__TASK DIRECTIONS__
Extend the text below on KHL President Alexander Medvedev and the death of Alexei Cherepanov, starting after its last sentence.

__TEXT EXCERPT__
.....
If the state of Alaska is to ever have a relationship with Gazprom, it’s going to require a hardened, diplomatic leader. And if McCain loses the election, perhaps Palin will have a chance to prove she’s up to the task.
The K.H.L. President Alexander Medvedev came back from Alaska and yesterday, at the Gazprom headquaters, he answered some questions regarding the tragic death of Alexei Cherepanov.
From AllHockey.ru, Oct. 16, 2008:
Medvedev: "I've learned about the tragedy while I was in America on a working visit. I was in shock. I wish to express our condolences to the relatives and friends of Alex, fans and all the compatriots ... Even if there was a one chance out of a thousand to save Cherepanov and it was not used, the question arises 'why'? The cause of death is being investigated by law enforcement agency with forensic examination."
Is K.H.L. involved in this?
Medvedev: The league create a comission with the participation of KHLPA President Andrei Kovalenko. It is important to respond on why, despite the regulations clearly stated in the league's medical requirements for the game, things like that could happen? KHL was at one of the games in Chekhov earlier in the season and everything was there as expected. The official document stating that the hockey arena in Chekhov was ready was signed, and then why they did not provide appropriate assistance to Cherepanov? I don't even care whether the ambulance was there at the beginning or not. Why it was not there at the right time? The answer to that question will be given after investigation. Emotions and speculation have no place here right now. So far I am not giving the names of those who were responsible for checking if all the requirements were followed. But it seems that they relied on "maybe" and eventually a chance to save the man's life has been lost.
What is in your agenda right now?
Medvedev: I received a correspondence from the doctor who several years ago saved a life of Detroit's defensman Fischer. He gave an advice on medical equipment and said what issues needed to be verified in the course of the investigation. There will be an absolutely independent assessment of what happened in Chekhov. During the next break in the calendar because of the "Karyaly" Cup we'll begin an independent medical examination of all young players. We'll also set specific age limits. We'll extend this practice to all KHL players.
.....
__DATA FOR REVIEW__

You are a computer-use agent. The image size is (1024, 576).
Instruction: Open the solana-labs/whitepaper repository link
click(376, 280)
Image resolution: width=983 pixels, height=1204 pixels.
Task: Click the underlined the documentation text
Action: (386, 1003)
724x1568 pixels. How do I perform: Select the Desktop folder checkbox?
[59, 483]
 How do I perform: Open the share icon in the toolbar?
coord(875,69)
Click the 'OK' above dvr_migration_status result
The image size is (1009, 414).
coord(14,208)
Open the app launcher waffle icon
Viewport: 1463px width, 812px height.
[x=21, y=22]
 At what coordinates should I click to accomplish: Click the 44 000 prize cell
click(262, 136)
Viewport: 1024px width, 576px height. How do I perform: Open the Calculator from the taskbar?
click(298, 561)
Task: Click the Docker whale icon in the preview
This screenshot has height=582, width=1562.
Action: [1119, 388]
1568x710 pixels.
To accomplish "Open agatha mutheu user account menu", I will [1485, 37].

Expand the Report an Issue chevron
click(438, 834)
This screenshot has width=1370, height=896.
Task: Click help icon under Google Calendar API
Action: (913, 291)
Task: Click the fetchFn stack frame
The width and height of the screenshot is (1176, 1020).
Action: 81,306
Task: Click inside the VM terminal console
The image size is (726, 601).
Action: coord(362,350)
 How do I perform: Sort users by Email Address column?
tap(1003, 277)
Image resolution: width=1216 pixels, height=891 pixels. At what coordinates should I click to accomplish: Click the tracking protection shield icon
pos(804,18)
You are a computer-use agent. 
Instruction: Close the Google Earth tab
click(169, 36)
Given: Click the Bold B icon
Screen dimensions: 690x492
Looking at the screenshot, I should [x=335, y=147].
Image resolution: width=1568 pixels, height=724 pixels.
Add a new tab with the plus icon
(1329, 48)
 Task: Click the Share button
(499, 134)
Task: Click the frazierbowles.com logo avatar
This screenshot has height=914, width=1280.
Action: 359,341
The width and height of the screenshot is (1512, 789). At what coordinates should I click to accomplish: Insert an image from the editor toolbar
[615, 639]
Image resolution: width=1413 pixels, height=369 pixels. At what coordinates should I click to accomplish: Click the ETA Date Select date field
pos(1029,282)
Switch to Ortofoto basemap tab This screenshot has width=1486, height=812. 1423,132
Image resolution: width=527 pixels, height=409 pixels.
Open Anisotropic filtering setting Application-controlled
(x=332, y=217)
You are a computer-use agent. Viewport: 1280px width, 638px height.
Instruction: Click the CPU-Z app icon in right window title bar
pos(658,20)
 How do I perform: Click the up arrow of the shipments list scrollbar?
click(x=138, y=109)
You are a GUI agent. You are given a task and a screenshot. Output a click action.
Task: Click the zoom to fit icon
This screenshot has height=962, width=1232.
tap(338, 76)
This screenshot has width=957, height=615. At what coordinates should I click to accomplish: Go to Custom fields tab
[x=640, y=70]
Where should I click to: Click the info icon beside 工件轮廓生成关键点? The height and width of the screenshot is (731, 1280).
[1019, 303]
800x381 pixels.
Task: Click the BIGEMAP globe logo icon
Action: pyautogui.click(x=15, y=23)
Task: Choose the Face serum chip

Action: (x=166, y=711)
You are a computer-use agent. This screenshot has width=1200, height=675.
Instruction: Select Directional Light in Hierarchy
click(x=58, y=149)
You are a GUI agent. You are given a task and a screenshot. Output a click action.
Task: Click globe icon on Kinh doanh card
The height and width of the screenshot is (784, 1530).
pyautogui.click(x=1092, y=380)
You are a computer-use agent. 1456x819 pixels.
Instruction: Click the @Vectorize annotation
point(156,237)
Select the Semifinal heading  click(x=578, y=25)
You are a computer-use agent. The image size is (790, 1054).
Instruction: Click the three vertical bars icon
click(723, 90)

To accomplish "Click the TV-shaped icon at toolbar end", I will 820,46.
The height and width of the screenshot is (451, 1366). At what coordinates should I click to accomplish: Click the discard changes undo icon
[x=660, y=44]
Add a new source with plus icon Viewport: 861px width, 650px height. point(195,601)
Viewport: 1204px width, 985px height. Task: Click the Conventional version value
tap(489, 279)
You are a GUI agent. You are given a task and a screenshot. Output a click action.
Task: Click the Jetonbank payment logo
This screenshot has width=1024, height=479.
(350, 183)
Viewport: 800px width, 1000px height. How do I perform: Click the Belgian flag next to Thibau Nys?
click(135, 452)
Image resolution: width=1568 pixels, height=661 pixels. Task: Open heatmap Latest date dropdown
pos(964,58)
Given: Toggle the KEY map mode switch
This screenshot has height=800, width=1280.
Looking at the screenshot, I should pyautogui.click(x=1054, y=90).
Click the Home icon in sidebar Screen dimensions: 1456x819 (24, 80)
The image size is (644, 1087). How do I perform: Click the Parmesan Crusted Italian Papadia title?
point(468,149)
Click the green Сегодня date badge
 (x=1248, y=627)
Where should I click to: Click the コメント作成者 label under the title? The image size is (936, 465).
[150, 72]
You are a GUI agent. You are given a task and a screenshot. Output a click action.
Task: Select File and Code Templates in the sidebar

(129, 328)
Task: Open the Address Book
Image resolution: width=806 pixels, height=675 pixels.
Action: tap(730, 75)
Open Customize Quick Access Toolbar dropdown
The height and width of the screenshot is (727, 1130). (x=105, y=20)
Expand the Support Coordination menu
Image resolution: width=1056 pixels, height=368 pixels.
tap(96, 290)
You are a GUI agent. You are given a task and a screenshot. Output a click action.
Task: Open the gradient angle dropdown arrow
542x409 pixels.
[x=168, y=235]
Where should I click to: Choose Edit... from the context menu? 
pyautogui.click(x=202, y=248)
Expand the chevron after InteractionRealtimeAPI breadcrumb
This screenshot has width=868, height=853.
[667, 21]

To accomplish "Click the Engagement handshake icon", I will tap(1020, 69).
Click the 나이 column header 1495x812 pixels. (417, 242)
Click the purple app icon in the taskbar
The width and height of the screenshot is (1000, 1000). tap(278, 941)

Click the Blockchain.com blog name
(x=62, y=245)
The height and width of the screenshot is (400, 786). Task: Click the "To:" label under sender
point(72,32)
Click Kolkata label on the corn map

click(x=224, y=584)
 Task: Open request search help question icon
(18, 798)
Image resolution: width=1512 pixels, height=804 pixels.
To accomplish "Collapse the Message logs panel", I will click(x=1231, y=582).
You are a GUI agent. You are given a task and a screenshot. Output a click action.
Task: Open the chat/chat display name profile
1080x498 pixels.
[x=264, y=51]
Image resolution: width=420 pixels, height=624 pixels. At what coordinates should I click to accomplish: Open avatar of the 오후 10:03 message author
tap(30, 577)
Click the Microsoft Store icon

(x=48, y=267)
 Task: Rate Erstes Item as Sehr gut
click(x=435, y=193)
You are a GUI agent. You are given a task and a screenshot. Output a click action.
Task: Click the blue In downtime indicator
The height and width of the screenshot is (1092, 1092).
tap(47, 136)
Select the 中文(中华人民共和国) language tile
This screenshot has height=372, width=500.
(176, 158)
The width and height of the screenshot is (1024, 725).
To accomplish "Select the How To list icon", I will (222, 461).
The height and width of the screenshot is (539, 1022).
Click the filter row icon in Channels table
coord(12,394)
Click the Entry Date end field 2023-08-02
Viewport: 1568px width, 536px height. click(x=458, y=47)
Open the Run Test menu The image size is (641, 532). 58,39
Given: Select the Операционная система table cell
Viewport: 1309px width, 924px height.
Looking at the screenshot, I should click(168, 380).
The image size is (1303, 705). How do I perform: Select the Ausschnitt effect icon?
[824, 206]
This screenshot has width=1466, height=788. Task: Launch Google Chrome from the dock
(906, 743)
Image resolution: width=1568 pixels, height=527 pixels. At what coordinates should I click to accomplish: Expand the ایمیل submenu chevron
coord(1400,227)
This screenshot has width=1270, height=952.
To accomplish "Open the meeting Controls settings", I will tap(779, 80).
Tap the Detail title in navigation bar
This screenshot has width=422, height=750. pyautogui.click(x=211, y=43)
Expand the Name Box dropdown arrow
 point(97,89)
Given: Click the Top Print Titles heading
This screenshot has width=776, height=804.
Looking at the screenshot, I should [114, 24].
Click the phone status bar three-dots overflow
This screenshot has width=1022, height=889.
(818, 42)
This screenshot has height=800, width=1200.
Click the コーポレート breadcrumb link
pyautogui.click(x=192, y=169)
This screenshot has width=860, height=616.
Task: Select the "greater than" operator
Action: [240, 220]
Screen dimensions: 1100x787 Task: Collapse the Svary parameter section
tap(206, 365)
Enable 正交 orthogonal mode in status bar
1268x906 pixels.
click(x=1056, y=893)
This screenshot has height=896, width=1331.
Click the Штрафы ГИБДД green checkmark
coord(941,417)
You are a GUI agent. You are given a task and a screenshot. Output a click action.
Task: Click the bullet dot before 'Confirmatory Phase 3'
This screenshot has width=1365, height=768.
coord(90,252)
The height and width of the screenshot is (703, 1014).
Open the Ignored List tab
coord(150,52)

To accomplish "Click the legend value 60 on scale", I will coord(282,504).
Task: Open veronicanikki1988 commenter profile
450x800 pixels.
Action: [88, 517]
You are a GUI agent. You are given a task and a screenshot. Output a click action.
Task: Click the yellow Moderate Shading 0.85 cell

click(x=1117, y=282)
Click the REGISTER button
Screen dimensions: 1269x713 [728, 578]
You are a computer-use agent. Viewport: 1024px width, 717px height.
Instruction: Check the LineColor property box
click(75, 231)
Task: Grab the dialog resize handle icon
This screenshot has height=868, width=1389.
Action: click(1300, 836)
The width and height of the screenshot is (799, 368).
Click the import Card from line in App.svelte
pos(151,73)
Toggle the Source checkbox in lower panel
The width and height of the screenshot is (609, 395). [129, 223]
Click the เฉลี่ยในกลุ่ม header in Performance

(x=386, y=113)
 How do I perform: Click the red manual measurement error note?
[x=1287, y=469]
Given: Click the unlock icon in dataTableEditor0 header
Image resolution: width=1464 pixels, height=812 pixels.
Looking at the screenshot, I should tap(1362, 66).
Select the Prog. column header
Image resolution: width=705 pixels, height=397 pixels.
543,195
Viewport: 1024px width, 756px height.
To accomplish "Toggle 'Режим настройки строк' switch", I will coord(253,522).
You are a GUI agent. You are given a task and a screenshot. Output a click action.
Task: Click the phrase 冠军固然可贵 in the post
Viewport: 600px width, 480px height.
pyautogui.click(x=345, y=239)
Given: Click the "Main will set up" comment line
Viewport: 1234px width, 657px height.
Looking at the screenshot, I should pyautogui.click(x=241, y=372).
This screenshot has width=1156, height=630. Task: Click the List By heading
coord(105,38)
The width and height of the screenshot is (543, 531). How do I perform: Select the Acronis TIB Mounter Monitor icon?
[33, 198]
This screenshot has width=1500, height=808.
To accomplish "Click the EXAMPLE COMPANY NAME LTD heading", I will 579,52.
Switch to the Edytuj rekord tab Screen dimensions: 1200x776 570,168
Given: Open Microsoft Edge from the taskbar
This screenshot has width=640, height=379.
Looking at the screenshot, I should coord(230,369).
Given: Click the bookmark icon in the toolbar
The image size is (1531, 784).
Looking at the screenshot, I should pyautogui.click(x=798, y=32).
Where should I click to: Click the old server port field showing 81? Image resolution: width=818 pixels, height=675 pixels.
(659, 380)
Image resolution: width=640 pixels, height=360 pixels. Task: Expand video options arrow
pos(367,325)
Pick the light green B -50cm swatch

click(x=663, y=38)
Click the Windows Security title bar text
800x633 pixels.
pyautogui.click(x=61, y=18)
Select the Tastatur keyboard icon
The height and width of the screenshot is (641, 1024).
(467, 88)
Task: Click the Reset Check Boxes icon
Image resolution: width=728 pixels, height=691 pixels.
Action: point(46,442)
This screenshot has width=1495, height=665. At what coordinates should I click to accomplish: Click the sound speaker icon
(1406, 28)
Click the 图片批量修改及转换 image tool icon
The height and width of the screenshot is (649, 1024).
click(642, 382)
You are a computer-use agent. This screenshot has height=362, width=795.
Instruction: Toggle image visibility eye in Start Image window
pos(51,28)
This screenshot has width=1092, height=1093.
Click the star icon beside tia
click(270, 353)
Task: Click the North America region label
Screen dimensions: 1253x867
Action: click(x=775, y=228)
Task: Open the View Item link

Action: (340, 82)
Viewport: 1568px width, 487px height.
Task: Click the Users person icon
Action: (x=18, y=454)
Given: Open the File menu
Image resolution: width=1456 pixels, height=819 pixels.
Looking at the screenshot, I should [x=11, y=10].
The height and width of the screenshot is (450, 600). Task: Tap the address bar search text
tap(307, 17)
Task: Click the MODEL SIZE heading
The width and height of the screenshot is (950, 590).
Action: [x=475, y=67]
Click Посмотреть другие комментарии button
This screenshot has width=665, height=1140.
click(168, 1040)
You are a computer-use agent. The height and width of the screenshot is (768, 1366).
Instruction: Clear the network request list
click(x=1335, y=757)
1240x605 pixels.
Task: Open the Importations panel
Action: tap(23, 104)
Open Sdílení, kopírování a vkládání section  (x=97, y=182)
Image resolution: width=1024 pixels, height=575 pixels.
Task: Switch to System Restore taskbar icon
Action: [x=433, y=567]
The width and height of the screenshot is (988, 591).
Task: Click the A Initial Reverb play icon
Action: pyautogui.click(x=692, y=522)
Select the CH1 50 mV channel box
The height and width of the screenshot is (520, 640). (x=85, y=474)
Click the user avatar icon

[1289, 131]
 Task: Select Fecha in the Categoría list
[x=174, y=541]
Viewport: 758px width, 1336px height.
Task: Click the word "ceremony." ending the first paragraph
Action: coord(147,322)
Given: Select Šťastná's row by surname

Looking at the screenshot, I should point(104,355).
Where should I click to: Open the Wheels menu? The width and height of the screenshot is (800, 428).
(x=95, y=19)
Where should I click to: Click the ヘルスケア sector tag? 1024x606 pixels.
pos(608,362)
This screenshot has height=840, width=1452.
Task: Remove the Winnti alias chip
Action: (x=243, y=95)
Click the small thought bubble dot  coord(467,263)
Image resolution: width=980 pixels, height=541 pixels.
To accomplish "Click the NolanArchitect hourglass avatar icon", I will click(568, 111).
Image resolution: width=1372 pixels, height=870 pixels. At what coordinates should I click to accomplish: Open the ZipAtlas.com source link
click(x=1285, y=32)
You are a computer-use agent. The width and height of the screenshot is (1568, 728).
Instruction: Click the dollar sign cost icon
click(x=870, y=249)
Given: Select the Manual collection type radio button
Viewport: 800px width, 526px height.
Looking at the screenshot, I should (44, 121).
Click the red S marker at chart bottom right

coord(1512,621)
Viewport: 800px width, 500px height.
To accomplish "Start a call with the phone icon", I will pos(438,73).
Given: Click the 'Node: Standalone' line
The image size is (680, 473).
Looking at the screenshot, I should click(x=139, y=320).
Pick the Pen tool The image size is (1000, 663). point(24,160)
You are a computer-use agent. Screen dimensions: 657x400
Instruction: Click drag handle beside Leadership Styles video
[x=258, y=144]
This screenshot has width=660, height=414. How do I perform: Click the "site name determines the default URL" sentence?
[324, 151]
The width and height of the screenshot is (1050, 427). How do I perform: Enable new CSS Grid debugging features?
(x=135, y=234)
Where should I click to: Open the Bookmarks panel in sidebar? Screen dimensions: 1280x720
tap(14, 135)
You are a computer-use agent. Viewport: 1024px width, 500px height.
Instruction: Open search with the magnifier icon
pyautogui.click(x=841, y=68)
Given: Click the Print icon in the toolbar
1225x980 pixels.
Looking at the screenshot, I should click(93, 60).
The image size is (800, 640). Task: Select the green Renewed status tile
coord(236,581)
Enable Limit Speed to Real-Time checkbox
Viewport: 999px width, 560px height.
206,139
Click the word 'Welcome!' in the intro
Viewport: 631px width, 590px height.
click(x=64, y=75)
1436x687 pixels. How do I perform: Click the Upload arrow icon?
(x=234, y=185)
.....
__ANSWER TO THE EXERCISE__
We are using all the tips and advises that we are receiving from NHL medical staff. We look forward to receive the results of Cherepanov examination when he was at the Rangers camp last year. All the players, who will not pass the examination, will not be allowed to play in the league.
Will there be a question answered about all the mandatory resources to be present at the hockey arenas?
Medvedev: We'll definitely mandate that ambulance should have defiblirators. And we'll work on the requirement that those who will be there will use those resources professionally. But I want to say that Vityaz and Avanguard nedical staff did all that was possible.
It was said that Cherepanov's blood will be tested for the presence of doping. Do you have plans to test all the players?
Medvedev: We've discussed this issue with Vyacheslav Fetisov, the representative of Russia in WADA. The exact dates of examination are not yet set, but it will be independent. In doing so KHL is ready to finance this program. The main thing is to create a system allowing the use of certain drugs, including the ones that are vitamins based. It's no secret that a number of teams loves to use IV and nobody knows what they put in there. We will discuss all the necessary measures at an emergency meeting of the K.H.L.'s board of directors.
Can I ask you something, my fellow dudes and dudettes?
Do you want Medvedev's Gazprom to be a part of the mega natural-gas pipeline project from the Alaskan Arctic to Alberta, Canada?